TEXT UNDER STUDY:
Both get a
lot of feedback, both have to test material and ideas to be successful, both
dare to do things differently, both are
creatives, both take years to be successful but for some look like ‘over
night successes’, both sometimes don’t do what they do for money – but a lot of
money goes to the few that ‘make’ it.
But there are other sadder reasons and
perhaps more poignant reasons too.
You see I know you know. Robin
Williams died yesterday. There has been much written about it and rightly so.
He was a genius, with lots of works created, some brilliant, some awful, some
strangely successful money wise but a man who suffered with depression, even
though some might say “he was the funniest man in the world.”
It is truly saddening that Robin Williams
has died, what might be more saddening is the negative social media reaction
around this which has caused his daughter Zelda
to delete her Twitter account after receiving cruel tweets following her
father's death. We can conclude we live in strange times and some
people have no respect.
But...
In the end an opportunity for goodness.

SUPPLIED DATA:
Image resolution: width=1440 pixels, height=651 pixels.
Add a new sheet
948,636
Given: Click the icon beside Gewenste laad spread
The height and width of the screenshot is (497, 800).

TO DO:
• 1. Write out the Robin Williams passage between "It is truly" and "have no respect.", inclusive.
• 2. Continue the Robin Williams passage from its final sentence onward.
The lines have no connection to the Robin Williams passage.

SOLVED PROBLEMS:
• 1.
It is truly saddening that Robin Williams
has died, what might be more saddening is the negative social media reaction
around this which has caused his daughter Zelda
to delete her Twitter account after receiving cruel tweets following her
father's death. We can conclude we live in strange times and some
people have no respect.

• 2.
What I hope is what his death does
do is “give” us all the opportunity to be more open about depression. Especially
amongst my peer group of entrepreneurs and people who work in start ups. As in the latest Gallup-Healthways Well-Being Index,
34 percent of entrepreneurs--4 percentage points more than other
workers--reported they were worried. And 45 percent of entrepreneurs said they
were stressed, 3 percentage points more than other workers. This makes
sense as they start the business, but they are also much more likely to be
depressed. As Niall Harbison*, himself a successful entrepreneur
who suffered with depression states:
“Given the huge pressure that most
founders come under during the early days of a business, it is … more likely
that they’ll get it. I didn’t know what it was before, but now I know the signs
I see it happen to people all the time. It is such a taboo subject though that
nobody ever wants to talk about it because of the fear of being seen as a
failure.”
And from a personal point of view from a social media friend of mine in
Manchester, Rachel Thompson, wrote this blog this morning saying:
“Hearing that this well-known, well-respected, genius of a
man could no longer cope with his battle spurred me to write something about my
own experiences. I’ve toyed with it for a number of months, even thinking that
it would help me to deal with my own ‘journey’ but it’s taken until this time
to finally be able to write it down.”
That blog is here and wonderful. God speed
Rachel. And again fair play for writing it – you have more guts than I…. Another
friend of mine Steve Kuncewicz who applauded Rachel today might be right in saying:
Rachel is “one of the brightest, most
able and generally brilliant people I know.” And it would seem that with genius comes depression but is it that dry
cut?
The Taboo of Depression in Startups.
With a different angle for myself,
depression is something that is finally being “called out” in the
entrepreneurial community. Finally! As reported only a month ago , in this award
winning blog “The Psychological Price of Entrepreneurship.”
As the author brilliantly puts it:
“No one said building a company
was easy. But it's time to be honest about how brutal it really is--and the
price so many founders secretly pay.”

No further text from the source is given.